▸ Passage shown
BEGIN

A Matter of Faith

“I won the daddy lottery”


Several years ago, a friend of mine from college days posted on social media that he had just been diagnosed with a serious disease and was given less than a year to live. 

He said he would keep in touch with all his friends and let us know from time to time how he was doing. I saw only one more post from him and then there was word that he had passed away. I don’t remember what the disease that took his life was, but I will never forget what his daughter posted: “I won the daddy lottery!”

Rich was a successful educator, having earned a doctorate in education from Stanford University and was a professor and dean of a department at Cal Berkeley. But that exclamation from his daughter told the world that he was a successful father.

Many men can look back on a successful career and be proud of how much money they earned, how many awards they received, how many patents they secured, how many bestselling books they wrote or how big a car they drive — but don’t ask them about their family.

I exchanged numerous communications with Rich and I knew the values he lived by. I have no doubt that the accolades he received from his family members meant more to him than all the academic achievements that were listed on his curricula vitae. Rich knew the meaning of true success, as his daughter declared.

This Sunday is Father’s Day, not as big a deal as Mother’s Day. With the changing of men’s fashions, what do you give good-old Dad if he no longer wears a neck tie? Certainly not a bouquet of red roses. Mom can prepare a lavish meal for Dad on his day, but it is out to a restaurant on Mom’s day — if he didn’t forget to make a reservation.

I, a retired pastor, observe that more of today’s pastors are getting it right than my generation did and are more inclined to make their family a high priority. Back in my day we had no qualms about using our evenings making pastoral calls or hospital visits, or attending church board and committee meetings.

“Sorry, kids, but I have to put God first.” (And if the church doesn’t grow, I’ll never get the pay raise we need.)

I remember the evening I was driving the church van to the hospital to pray with a parishioner who was having surgery the next morning and a policeman pulled me over. “Reverend, are you all right? You are weaving.” 

“I’m sorry, officer; I’m just tired.”

END

▸ Tasks to complete
1. In the Father's Day column, where did Rich earn his doctorate in education?
2. Print the Father's Day column from "Many men can" to "about their family.", exactly as it appears.

▸ Data extract
BEGIN

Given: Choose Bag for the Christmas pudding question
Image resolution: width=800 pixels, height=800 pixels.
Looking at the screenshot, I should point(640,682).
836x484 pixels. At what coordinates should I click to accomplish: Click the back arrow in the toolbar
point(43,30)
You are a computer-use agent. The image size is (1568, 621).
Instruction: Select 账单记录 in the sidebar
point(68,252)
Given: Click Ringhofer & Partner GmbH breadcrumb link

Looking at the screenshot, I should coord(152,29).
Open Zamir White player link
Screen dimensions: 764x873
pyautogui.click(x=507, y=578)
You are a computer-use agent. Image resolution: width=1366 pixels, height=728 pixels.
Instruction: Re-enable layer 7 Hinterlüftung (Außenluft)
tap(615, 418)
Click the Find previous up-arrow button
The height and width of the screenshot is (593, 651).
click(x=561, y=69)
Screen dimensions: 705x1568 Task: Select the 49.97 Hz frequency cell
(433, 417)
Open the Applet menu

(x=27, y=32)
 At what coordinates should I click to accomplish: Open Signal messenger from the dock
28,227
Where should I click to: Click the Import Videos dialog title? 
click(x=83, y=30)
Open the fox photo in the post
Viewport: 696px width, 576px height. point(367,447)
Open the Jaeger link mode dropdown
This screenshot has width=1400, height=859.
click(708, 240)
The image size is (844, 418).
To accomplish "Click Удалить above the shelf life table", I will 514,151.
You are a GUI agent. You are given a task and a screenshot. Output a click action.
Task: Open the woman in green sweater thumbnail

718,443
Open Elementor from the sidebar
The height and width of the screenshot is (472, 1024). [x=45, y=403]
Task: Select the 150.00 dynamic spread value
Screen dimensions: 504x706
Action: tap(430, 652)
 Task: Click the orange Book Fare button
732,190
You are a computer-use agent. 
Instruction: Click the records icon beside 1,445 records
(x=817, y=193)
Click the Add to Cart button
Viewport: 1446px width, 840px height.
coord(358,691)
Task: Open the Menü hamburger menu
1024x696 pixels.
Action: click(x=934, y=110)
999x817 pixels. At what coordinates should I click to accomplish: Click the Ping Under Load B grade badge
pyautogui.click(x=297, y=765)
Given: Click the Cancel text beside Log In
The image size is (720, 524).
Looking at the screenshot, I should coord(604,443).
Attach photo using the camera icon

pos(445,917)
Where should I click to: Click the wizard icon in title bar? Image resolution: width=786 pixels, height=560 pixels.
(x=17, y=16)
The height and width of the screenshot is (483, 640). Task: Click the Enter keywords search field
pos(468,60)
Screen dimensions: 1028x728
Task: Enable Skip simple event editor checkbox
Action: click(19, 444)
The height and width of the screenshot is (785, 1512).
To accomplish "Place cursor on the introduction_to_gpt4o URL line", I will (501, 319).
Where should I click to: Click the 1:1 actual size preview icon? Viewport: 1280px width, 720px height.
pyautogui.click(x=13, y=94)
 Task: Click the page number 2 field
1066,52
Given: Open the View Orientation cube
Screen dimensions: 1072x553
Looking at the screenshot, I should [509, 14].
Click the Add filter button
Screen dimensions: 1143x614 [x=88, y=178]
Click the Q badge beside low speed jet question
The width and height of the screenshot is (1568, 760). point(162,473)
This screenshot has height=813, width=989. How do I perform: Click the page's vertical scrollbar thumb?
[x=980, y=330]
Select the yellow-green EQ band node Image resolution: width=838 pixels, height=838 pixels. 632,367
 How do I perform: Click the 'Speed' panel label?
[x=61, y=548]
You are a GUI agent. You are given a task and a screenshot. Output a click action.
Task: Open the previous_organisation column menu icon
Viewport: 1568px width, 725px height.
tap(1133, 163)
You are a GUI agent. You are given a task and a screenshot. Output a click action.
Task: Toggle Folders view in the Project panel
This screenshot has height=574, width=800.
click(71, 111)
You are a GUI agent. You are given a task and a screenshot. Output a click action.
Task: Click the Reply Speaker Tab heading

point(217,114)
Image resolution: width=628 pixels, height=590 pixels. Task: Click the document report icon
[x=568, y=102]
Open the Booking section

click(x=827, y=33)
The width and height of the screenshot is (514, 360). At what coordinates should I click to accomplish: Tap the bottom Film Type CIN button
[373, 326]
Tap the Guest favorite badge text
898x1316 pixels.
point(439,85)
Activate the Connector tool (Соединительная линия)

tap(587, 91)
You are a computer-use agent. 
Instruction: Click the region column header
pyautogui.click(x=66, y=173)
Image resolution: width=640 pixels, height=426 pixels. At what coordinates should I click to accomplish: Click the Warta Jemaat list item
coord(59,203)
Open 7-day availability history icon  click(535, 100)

END

▸ Solutions per task
1. Stanford University

2.
Many men can look back on a successful career and be proud of how much money they earned, how many awards they received, how many patents they secured, how many bestselling books they wrote or how big a car they drive — but don’t ask them about their family.